Sabtu, 06 September 2014

Di Ujung Senja

Jika saja, aku tahu kapan matahari kembali ke peraduannya. Saat langit mulai memerah. Tapi aku hanya tahu tanda-tandanya lewat rambutmu yang mulai bercahaya putih cerah.Dan senja semakin dekat. Juga wajahmu yang semakin lekat dalam hatiku yang masih pengap. Gegap gempita membutuhkan sinar dari wajahmu yang berbinar.

Bagaimana bisa aku tak mengingatmu. Sedang hanya namamu yang begitu kuat merobek hatiku begitu dalam. Pahatannya begitu jelas dan selalu terang. Kau satu-satunya yang paling aku sayang.

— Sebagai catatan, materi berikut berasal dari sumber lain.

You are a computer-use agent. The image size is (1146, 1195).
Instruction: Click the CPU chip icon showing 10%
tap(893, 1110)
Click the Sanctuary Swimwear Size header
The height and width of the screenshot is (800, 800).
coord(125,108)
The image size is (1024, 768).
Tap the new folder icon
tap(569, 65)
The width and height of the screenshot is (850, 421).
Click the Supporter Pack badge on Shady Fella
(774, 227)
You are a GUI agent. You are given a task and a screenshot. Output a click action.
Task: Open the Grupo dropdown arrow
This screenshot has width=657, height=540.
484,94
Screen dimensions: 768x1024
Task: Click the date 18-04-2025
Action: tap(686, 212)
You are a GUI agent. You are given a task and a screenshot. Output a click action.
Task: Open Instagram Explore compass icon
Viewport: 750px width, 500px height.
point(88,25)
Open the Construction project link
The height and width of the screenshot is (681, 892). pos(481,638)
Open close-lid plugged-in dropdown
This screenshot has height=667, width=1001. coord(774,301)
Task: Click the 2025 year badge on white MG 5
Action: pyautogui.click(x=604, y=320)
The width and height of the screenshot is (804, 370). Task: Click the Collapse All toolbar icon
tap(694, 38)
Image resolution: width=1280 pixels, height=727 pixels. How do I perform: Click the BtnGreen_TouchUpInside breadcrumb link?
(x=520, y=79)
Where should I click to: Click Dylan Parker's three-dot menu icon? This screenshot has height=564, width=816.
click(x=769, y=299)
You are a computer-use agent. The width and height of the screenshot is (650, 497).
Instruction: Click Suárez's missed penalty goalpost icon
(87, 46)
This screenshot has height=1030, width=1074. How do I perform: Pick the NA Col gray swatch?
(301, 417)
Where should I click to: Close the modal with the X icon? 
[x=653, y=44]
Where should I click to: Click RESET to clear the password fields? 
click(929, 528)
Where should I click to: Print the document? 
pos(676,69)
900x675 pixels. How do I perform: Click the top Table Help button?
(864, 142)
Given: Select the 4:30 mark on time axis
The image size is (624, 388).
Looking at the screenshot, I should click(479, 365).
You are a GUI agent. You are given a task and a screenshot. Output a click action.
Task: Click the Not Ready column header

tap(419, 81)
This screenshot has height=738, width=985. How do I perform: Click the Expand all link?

Sampai saat ini, sudah setengah abad lebih kau menemaniku. Bahkan itu tak pernah cukup untukku. Aku bahkan pernah meminta kepada Tuhan. Agar Dia tak menyuruhmu pulang sebelum aku yang lebih dahulu pulang. Aku tak mengerti kenapa Tuhan memberiku sesosok malaikat yang begitu istimewa dalam hidupku, lalu Dia akan mengambilnya lagi sewaktu-waktu.

Bagaimana bisa aku tak mengingatmu. Bahkan aku belum bisa mengusap setiap peluh yang basah di kulitmu. Melukiskan sebuah sabit manis di bibirmu.Tapi apa? Aku beranjak dewasa terlalu cepat hingga wajahmu keburu bergurat.


Di ujung senja tanpa roda yang bisa berputar ke semula. Aku titipkan sajak doa untuk umi tercinta.